6 MUDLOGGING NOTES
5.4 DRILLING FLUID PROPERTIES
To achieve the listed objectives, either in total or in part, the drilling fluid is tested and continuously modified by dilution and chemical addition. Geological changes down hole require versatility in blending.
To achieve the optimum performance from any drilling fluid system it must be constantly modified and rebuilt. The testing of drilling fluids is extremely varied and it is becoming increasingly complex. The objective is, however, always the same: To monitor the system to provide the optimum drilling environment with the maximum formation protection.
This monitoring of the mud is done on an almost continuous basis, principally by the operation of chemical testing. Tests and testing procedures vary enormously depending upon the specific requirements at the time and the type of drilling fluid in use.
A drilling fluid engineer will use the range of tests on which to base a recommended treatment.
He will develop a “feel” for the chemical interactions that are taking place and react accordingly.
Prior to discussing the range of systems in use today, and some of the systems no longer in use, it is useful to cover the basic drilling fluid properties.

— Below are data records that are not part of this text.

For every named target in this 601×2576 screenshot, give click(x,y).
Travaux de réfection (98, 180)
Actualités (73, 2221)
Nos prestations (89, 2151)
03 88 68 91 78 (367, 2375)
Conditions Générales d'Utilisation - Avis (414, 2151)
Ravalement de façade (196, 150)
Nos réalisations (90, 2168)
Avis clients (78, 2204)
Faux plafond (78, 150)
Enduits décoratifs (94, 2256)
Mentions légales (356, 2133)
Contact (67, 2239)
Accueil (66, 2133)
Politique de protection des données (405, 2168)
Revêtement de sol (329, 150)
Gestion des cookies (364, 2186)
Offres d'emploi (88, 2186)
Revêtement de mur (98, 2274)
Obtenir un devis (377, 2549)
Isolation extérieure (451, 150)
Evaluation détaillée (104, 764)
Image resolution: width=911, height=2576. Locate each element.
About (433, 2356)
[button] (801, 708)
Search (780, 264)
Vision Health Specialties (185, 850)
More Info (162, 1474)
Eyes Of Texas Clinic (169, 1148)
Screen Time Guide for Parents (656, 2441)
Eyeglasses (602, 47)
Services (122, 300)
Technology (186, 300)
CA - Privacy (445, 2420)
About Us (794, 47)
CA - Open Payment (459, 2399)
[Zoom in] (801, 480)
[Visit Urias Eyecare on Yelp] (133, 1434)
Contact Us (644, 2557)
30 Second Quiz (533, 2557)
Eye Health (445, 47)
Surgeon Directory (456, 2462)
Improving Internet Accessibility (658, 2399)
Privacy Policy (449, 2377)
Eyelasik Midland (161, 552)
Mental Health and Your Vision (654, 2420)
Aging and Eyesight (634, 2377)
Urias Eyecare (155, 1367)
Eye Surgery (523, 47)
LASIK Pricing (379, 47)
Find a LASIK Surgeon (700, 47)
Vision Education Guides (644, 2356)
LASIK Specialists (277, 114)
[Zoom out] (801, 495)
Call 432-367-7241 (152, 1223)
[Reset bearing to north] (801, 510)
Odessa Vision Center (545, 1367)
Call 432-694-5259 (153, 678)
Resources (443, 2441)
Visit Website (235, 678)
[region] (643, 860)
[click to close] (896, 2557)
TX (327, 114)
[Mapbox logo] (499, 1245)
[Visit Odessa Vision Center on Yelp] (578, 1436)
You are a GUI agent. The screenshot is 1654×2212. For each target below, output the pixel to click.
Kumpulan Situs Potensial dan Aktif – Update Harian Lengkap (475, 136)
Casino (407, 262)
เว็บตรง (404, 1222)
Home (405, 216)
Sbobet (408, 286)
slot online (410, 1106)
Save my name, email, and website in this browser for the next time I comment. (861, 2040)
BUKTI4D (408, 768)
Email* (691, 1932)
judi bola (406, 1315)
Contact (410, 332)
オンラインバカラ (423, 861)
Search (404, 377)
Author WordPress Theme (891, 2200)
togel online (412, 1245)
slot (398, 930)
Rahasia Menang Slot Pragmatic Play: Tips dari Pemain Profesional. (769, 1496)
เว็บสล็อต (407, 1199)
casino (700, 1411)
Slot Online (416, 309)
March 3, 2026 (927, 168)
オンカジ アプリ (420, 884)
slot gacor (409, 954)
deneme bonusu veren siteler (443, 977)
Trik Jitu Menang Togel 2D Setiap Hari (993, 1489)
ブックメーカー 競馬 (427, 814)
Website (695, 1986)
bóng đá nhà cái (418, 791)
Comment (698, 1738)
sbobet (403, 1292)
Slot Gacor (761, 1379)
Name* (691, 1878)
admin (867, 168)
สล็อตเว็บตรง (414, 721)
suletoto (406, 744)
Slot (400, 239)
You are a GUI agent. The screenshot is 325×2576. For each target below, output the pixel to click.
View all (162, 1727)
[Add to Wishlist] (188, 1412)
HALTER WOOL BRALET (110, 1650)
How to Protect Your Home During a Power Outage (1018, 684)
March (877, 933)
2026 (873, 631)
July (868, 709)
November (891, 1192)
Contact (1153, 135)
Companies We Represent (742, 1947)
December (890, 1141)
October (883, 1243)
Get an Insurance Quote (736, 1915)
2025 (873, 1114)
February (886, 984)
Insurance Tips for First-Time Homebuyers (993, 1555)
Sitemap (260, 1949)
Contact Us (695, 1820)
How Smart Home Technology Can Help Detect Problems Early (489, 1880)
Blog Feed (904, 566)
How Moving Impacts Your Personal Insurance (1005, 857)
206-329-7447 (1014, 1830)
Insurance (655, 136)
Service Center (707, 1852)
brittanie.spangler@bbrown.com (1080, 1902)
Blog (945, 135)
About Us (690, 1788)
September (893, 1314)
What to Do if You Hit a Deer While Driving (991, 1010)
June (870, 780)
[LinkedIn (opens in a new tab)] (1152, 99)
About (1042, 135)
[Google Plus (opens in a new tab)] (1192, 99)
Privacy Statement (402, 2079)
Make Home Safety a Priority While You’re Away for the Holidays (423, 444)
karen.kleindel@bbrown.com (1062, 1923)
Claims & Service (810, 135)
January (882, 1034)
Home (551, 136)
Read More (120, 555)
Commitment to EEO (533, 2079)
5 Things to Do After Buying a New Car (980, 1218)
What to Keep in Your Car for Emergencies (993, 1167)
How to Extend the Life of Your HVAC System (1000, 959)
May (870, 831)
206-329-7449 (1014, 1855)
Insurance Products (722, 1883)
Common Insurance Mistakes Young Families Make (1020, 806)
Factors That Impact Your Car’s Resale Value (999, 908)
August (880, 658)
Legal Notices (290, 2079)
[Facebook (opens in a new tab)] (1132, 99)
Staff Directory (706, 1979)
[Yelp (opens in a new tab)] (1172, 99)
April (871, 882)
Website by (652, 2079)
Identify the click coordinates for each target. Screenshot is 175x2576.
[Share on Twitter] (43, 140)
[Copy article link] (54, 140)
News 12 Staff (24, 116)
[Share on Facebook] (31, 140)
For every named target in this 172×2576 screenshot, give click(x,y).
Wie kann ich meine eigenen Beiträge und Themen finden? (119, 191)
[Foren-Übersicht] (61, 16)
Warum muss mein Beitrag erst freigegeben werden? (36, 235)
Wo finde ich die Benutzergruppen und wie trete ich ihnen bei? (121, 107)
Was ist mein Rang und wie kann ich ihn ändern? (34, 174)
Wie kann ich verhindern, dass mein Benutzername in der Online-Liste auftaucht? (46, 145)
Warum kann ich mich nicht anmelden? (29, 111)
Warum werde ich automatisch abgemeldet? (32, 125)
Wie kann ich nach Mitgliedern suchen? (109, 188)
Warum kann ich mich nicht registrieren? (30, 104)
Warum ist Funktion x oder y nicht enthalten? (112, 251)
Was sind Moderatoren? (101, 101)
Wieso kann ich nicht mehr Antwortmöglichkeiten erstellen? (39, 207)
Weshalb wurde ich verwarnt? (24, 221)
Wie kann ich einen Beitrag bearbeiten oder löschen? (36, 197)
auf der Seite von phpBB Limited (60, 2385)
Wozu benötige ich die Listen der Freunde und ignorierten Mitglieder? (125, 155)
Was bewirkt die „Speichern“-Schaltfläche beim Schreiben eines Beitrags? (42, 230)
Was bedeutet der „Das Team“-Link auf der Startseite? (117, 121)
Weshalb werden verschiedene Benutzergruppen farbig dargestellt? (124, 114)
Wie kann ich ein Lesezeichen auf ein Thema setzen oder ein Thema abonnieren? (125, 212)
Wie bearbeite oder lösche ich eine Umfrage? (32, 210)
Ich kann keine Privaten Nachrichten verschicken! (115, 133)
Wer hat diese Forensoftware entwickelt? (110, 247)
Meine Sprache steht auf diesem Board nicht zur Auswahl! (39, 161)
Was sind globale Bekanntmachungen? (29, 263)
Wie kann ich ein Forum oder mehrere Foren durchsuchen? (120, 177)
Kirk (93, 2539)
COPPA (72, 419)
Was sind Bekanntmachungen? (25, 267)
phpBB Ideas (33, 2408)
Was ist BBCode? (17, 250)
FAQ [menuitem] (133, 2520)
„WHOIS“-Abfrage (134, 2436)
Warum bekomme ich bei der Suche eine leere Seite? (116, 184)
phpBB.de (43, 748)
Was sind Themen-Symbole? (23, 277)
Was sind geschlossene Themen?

A wide battery of tests is available to the engineer. Testing can take considerable time and results are of varying importance. The introduction of new chemicals or the running of new systems naturally requires additional testing. As it is not possible to effectively report on all the tests available in this context, it is beneficial to cover the standard tests that are carried out on the bulk of water-based systems.
It is recommended that the Wellsite Geologist becomes familiar with the Daily Mud Engineering Report and maintains a close liaison with the Drilling Fluid Engineer.
The Drilling Fluid Engineer is often aware of changes to the mud that are being driven by formation chemistry that the Wellsite Geologist may not see. The dispersing nature of some formations often will not be seen by the Wellsite Geologist in their samples, as the material may have dispersed into the drilling fluid.
The principal testing on most water-based muds and reported in the Daily Mud Engineering Report consists of the following:
5.4.1 Sample
The drilling fluid is generally sampled from either the “active” mud pit (the pit on line) or the Flowline. The report form will indicate from where the sample was collected. A pit sample should reflect what is going down the hole, after chemical treatment and solids removal. It should be accurate to the well program in terms of its chemistry. Flow Line samples are extremely useful to compare with the Pit sample. This comparison will indicate the effects down-hole exposure is having upon the mud. Discuss the variance with the mud engineer to extract formation chemistry information. The rate of mud disintegration and the chemical changes being experienced can indicate the type and nature of formation being drilled.
5.4.2 Time Sample Taken
Noting the time the sample was collected will enable the engineer to compare the rate of chemical change from the time the samples were taken. Ideally a full test should be taken on a Pit Sample and a further test taken at the Flow Line once a full circulation has completed. Note the Circulation Times from the form and the actual test times to determine where the sample was at the time of testing.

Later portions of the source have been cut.